In terms of perception, ref. [
42] examined how Polish learners perceive Mandarin monosyllabic tones and found that T3 had the lowest correct perception rate among Polish learners. Further studies by [
43,
44] continued to investigate the tonal performance of Polish learners in continuous speech. Evaluations by three native Mandarin speakers using statistical analysis also found that T3 was the most challenging tone for Polish learners. These studies revealed that in continuous speech, the ending point of each tone has a greater impact on the overall understanding of the tone than the starting point.
The findings can be categorized into two areas of investigation: differences in overall mean values and differences in overall slope. Firstly, there is a significant difference in the overall mean values between Polish learners and Taiwanese Mandarin speakers, especially for those advanced Polish learners, who scored 4–5 in tonal performance evaluations. Secondly, the overall slopes of all tonal combinations for Polish learners differed significantly from those of Taiwanese speakers across various tonal combinations, indicating inconsistency in pitch variation patterns. In summary, these studies highlight the specific difficulties Polish learners face with certain tones in Mandarin and suggest that focusing on the starting and ending points of tones, as well as overall tonal patterns, can aid in improving their production and perception.

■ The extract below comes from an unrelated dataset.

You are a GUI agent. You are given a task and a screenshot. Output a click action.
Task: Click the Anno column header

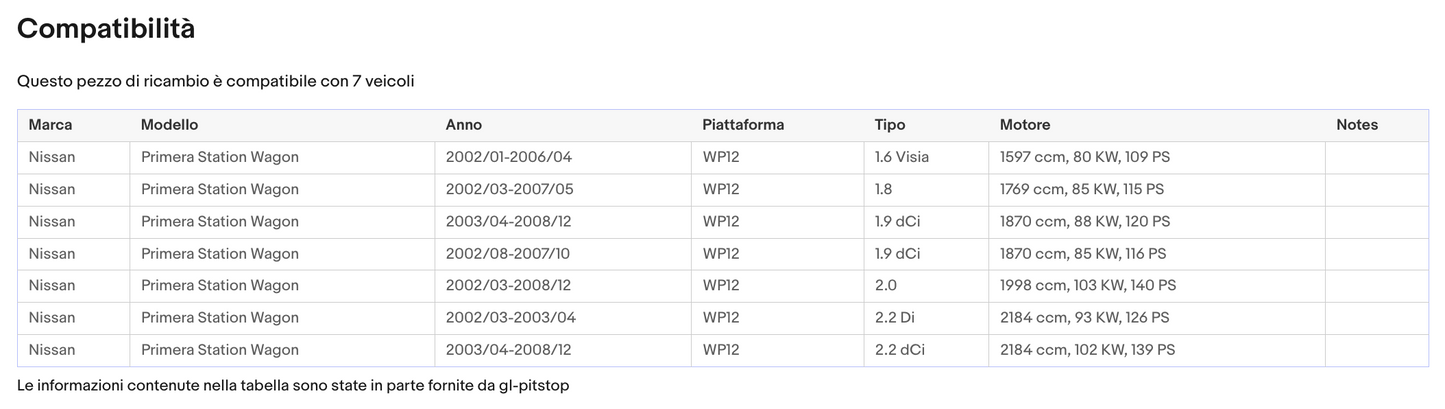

This study aims to provide a detailed analysis of tonal acquisition in Mandarin Chinese disyllabic words by Polish learners of Mandarin using several statistical methods, including a mixture random effects model and pairwise comparisons, to offer a realistic observation. Additionally, the study will present pedagogical suggestions to enhance future Chinese tone instruction.
3. Results
Table 2 illustrates the influence of Polish learners’ tonal performance in Mandarin, revealing a significant positive coefficient of 0.294 for Polish learners. This suggests that compared to native Taiwanese Mandarin speakers, Polish learners tend to have a higher pitch in their tone production. The reference tone used in this analysis is Tone 4, both in the first and second syllables, against which the other tones (T1, T2, T3) are compared. Significant differences were observed between Tone 4 and the other tones. Specifically, in the first syllable, T1 showed a significant positive effect on the dependent variable with a coefficient of 0.231. Conversely, T2 and T3 demonstrated significant negative effects with coefficients of −0.295 and −0.293, respectively. These results indicate a clear deviation in tonal production between T1 and the lower pitch tones T2 and T3 when compared to T4. In the second syllable, a similar pattern emerged. T1 had a positive impact with an estimated coefficient of 0.279, suggesting a higher pitch effect similar to the first syllable. However, T2 and T3 exhibited negative impacts with coefficients of −0.137 and −0.263, respectively, indicating a lower pitch effect compared to T4. These findings underscore that the overall tonal register of L1-dominant Polish speakers learning Mandarin (L2) is relatively elevated compared to that of native Taiwanese Mandarin speakers. The data from
Table 2 provide a statistical validation of these tonal differences, highlighting the distinct tonal acquisition patterns observed in Polish learners of Mandarin.
Given the significant differences between the two groups, we further analyzed the T-values of the tones in different positions using pairwise comparisons, after adjusting for other variables. For example, considering the tones in the first syllable: when T1 occurs in the first syllable, our data indicate significant differences between T1 and T2, T3, and T4, as shown in the SIG column. The only exception is that T2 cannot be produced distinctively from T3, with a SIG value of 0.859.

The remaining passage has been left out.